YOUR INSTRUCTIONS
Reproduce word for word the part of the wave-damping thread below from "Consider the simplified" to "for this case.".

TEXT SHOWN
Wave Equation / Damping / Phase Velocity

[piano.lisa]

Homework Statement

Consider the simplified wave function: $$\psi (x,t) = Ae^{i(\omega t - kx)}$$
Assume that $$\omega$$ and $$\nu$$ are complex quantities and that k is real:
$$\omega = \alpha + i\beta$$
$$\nu = u + i\omega$$
Show that the wave is damped in time. Use the fact that $$k^2 = \frac{\omega^2}{\nu^2}$$ to obtain expressions for $$\alpha$$ and $$\beta$$ in terms of $$u$$ and $$\omega$$. Find the phase velocity for this case.

Homework Equations

i $$\psi (x,t) = Ae^{i(\omega t - kx)}$$
ii $$\omega = \alpha + i\beta$$
iii $$\nu = u + i\omega$$
iv $$k^2 = \frac{\omega^2}{\nu^2}$$

The Attempt at a Solution

I substitued ii into i to obtain the expression: $$\psi (x,t) = Ae^{-\beta t}e^{i(\alpha t - kx)}$$. Therefore, the factor of $$e^{-\beta t}$$ represents the damping of the wave in time. There is no damping in the position of the wave.

DATA LINES

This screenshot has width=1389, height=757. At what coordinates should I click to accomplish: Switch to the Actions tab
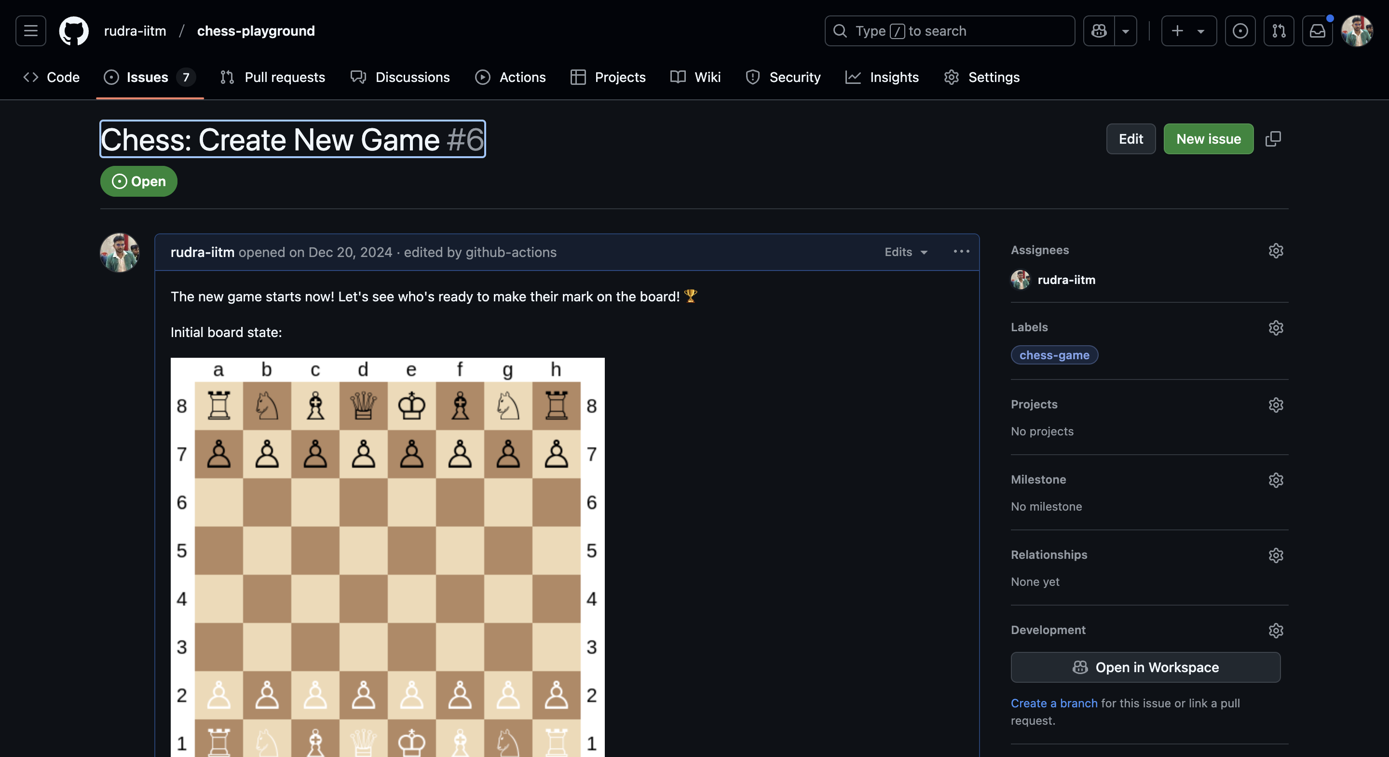point(510,77)
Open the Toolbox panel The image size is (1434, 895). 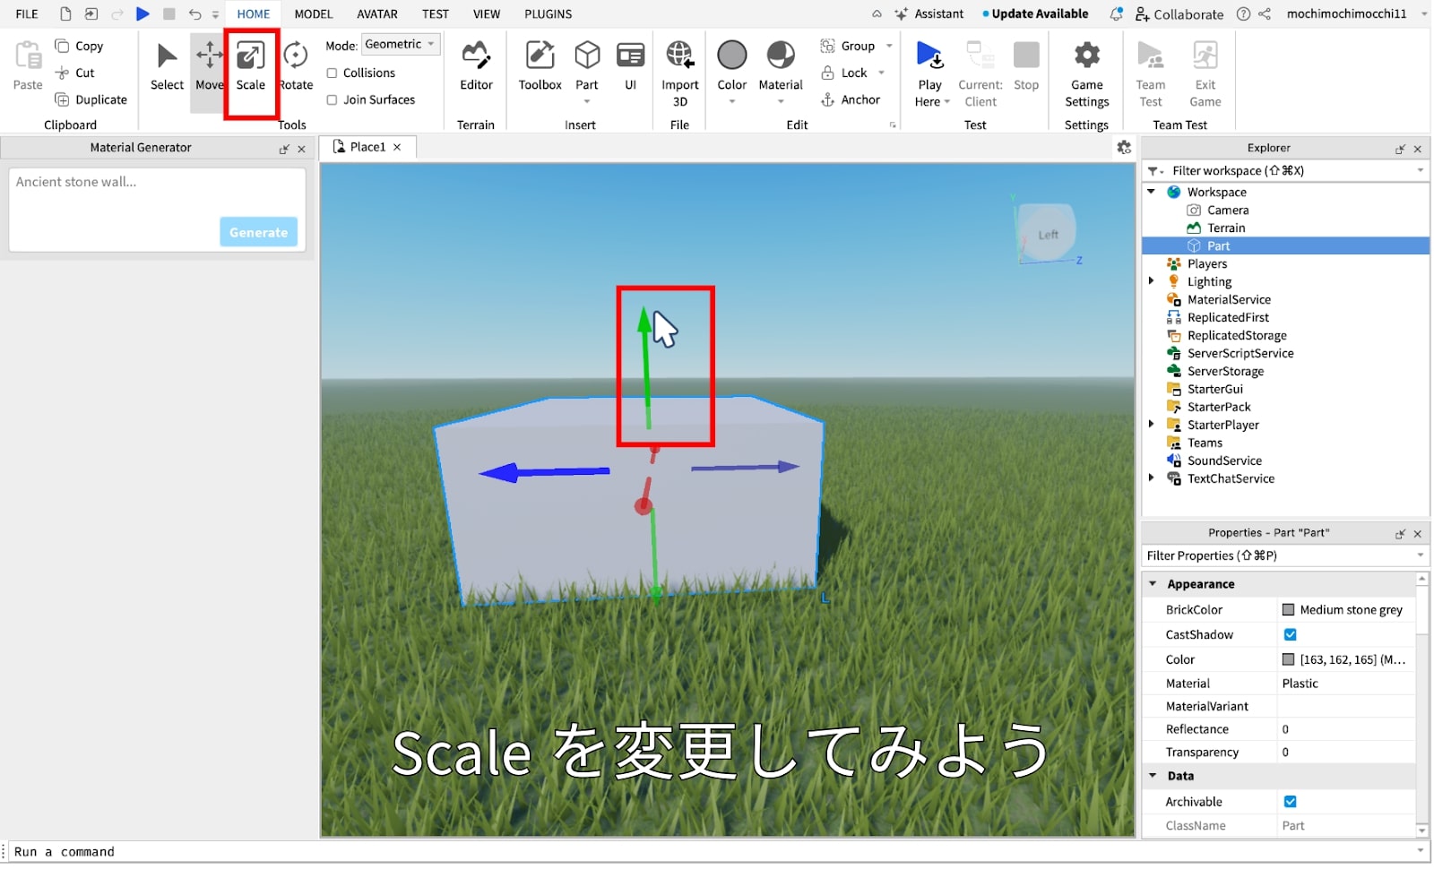click(x=540, y=66)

CORRECT ANSWER
Consider the simplified wave function: $$\psi (x,t) = Ae^{i(\omega t - kx)}$$
Assume that $$\omega$$ and $$\nu$$ are complex quantities and that k is real:
$$\omega = \alpha + i\beta$$
$$\nu = u + i\omega$$
Show that the wave is damped in time. Use the fact that $$k^2 = \frac{\omega^2}{\nu^2}$$ to obtain expressions for $$\alpha$$ and $$\beta$$ in terms of $$u$$ and $$\omega$$. Find the phase velocity for this case.